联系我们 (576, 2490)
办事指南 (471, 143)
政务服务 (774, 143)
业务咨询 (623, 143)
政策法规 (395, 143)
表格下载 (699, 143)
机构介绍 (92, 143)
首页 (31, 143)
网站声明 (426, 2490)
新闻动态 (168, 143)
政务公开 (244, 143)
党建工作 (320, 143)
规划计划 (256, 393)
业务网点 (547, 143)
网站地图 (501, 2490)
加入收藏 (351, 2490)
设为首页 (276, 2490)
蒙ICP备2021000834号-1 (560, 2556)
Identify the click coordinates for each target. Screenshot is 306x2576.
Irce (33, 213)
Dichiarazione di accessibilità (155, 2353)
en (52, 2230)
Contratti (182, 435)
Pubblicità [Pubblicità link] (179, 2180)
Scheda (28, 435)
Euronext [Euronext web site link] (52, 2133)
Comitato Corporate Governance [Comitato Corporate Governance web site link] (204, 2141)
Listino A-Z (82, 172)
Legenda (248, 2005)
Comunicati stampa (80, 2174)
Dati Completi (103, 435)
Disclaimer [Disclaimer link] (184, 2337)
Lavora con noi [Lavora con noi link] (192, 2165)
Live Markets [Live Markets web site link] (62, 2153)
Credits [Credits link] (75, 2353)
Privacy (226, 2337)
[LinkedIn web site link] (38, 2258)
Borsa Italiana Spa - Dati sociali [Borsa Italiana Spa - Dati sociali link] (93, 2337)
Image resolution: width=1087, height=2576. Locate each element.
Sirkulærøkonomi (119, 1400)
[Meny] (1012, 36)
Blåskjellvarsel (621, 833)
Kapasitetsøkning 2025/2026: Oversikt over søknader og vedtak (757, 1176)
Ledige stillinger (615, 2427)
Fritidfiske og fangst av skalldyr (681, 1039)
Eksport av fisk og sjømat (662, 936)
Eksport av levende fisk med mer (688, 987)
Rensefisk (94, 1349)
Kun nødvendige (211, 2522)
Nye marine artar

» Problem requirements:
Copy every item above, line by line, without changing any character.

» Solution to this problem:
联系我们 (576, 2490)
办事指南 (471, 143)
政务服务 (774, 143)
业务咨询 (623, 143)
政策法规 (395, 143)
表格下载 (699, 143)
机构介绍 (92, 143)
首页 (31, 143)
网站声明 (426, 2490)
新闻动态 (168, 143)
政务公开 (244, 143)
党建工作 (320, 143)
规划计划 (256, 393)
业务网点 (547, 143)
网站地图 (501, 2490)
加入收藏 (351, 2490)
设为首页 (276, 2490)
蒙ICP备2021000834号-1 (560, 2556)
Identify the click coordinates for each target. Screenshot is 306x2576.
Irce (33, 213)
Dichiarazione di accessibilità (155, 2353)
en (52, 2230)
Contratti (182, 435)
Pubblicità [Pubblicità link] (179, 2180)
Scheda (28, 435)
Euronext [Euronext web site link] (52, 2133)
Comitato Corporate Governance [Comitato Corporate Governance web site link] (204, 2141)
Listino A-Z (82, 172)
Legenda (248, 2005)
Comunicati stampa (80, 2174)
Dati Completi (103, 435)
Disclaimer [Disclaimer link] (184, 2337)
Lavora con noi [Lavora con noi link] (192, 2165)
Live Markets [Live Markets web site link] (62, 2153)
Credits [Credits link] (75, 2353)
Privacy (226, 2337)
[LinkedIn web site link] (38, 2258)
Borsa Italiana Spa - Dati sociali [Borsa Italiana Spa - Dati sociali link] (93, 2337)
Image resolution: width=1087, height=2576. Locate each element.
Sirkulærøkonomi (119, 1400)
[Meny] (1012, 36)
Blåskjellvarsel (621, 833)
Kapasitetsøkning 2025/2026: Oversikt over søknader og vedtak (757, 1176)
Ledige stillinger (615, 2427)
Fritidfiske og fangst av skalldyr (681, 1039)
Eksport av fisk og sjømat (662, 936)
Eksport av levende fisk med mer (688, 987)
Rensefisk (94, 1349)
Kun nødvendige (211, 2522)
Nye marine artar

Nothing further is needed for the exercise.